Does the analysis identify how the regulation would likely affect the prices of goods and services?
In some cases, the analysis mentions changes in out-of-pocket costs or premiums that might occur, but there is no systematic analysis telling the reader how much these are likely to change. Some mention if the potential anticompetitive effects of this rule (small businesses will be more constrained than larger competitors) would be useful.
Does the analysis examine costs that stem from changes in human behavior as consumers and producers respond to the regulation?
Qualitative discussion of considerations plan sponsors will take into account when deciding to retain a grandfathered plan, create a new plan, or stop offering a plan. Analysis suggested that plans with more high-risk people would be less likely to grandfather in response to the higher costs of serving those patients. To estimate how many plans would relinquish grandfather status, the analysis considers whether plans that changed could have made other changes to achieve the same level of cost containment without relinquishing grandfather status or whether these firms could have absorbed small premium increases.
If costs are uncertain, does the analysis present a range of estimates and/or perform a sensitivity analysis?
Occasional uncertainties acknowledged but not modeled.
Does the analysis identify the alternative that maximizes net benefits?
Since benefits were not estimated, net benefits were not calculated.
Does the analysis identify the cost-effectiveness of each alternative considered?
Since benefits were not estimated, cost-effectiveness was not calculated.
Does the analysis identify all parties who would bear costs and assess the incidence of costs?
Some analysis but far from comprehensive. Percentage of plans relinquishing grandfathered status is calculated for large and small employers, but costs affecting these plans are not, and this is not translated into consumer costs either. Analysis notes that the regulation may create wealth transfers from premium payers generally to people who use medical services more heavily, but it does not measure these transfers.
Does the analysis identify all parties who would receive benefits and assess the incidence of benefits?
Primary beneficiaries are people who retain grandfathered plans and use medical services. Little discussion of incidence aside from this and the discussion of transfers mentioned above. No calculations.


9. Does the proposed rule or the RIA present evidence that the agency used the analysis?
Affordable Care Act does not specify what changes plans can make and remain grandfathered. An RIA exists, but the departments do not claim to use the analysis. When alternatives are discussed, they are dismissed with a few sentences. No extensive analysis of the alternatives was done. Since there is no extensive definition or analysis of the systemic problem, it is hard to see how the analysis would have prompted the departments to issue the regulation. These were issued as interim final regulations because there is insufficient time for a notice-and-comment rulemaking to establish rules by the Sept. 23, 2010 date specified in the legislation.
10. Did the agency maximize net benefits or explain why it chose another alternative?
Costs and benefits were not calculated, so the departments proceeded with no cognizance of net benefits.

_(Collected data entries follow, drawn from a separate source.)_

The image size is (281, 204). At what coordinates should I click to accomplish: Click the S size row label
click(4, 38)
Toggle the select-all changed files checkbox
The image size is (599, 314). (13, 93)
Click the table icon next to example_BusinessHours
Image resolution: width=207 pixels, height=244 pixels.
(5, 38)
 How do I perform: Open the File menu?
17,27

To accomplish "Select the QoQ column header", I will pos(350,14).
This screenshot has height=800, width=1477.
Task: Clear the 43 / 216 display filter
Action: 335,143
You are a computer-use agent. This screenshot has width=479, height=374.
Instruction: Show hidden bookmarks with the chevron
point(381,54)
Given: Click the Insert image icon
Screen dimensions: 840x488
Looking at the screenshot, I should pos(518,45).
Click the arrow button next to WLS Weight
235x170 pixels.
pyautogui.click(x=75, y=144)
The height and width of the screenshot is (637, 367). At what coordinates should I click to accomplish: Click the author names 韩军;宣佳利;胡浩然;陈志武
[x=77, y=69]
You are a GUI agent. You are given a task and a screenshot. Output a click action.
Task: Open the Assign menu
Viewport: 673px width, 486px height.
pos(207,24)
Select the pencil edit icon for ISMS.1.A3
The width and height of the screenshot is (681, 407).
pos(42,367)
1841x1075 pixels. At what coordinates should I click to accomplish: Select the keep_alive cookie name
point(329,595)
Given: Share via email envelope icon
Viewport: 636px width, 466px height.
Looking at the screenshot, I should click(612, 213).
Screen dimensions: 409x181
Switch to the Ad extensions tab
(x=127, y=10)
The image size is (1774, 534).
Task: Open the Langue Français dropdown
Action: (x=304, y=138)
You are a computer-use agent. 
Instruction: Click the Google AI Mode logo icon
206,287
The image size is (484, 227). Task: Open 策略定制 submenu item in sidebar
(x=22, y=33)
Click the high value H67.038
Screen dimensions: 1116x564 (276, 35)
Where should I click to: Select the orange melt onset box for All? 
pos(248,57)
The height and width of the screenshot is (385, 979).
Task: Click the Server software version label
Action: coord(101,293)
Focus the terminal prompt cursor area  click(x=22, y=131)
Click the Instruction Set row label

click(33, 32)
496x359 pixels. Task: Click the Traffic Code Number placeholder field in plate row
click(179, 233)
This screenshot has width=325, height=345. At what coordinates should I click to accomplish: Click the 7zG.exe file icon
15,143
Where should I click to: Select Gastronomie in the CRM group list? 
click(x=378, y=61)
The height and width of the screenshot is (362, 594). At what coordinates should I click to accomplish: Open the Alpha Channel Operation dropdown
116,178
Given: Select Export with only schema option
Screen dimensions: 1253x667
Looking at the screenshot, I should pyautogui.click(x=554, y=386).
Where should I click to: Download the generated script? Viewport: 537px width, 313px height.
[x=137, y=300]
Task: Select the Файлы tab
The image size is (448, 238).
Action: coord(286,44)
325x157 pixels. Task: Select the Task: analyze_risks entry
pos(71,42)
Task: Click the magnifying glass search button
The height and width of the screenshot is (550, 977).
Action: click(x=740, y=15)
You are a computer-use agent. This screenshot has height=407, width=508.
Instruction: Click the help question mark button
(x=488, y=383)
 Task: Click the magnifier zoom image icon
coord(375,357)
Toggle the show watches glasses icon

11. Does the proposed rule establish measures and goals that can be used to track the regulation's results in the future?
No goals or measures are established. Since the RIA does not attempt to measure ultimate outcomes, it would require a lot more work than is in the RIA to develop goals and measures.
12. Did the agency indicate what data it will use to assess the regulation's performance in the future and establish provisions for doing so?
No commitment to gathering or using data. The Kaiser survey results could be used to monitor changes made in plans, which would at least allow the departments to track this aspect of the results and compare it to what was predicted.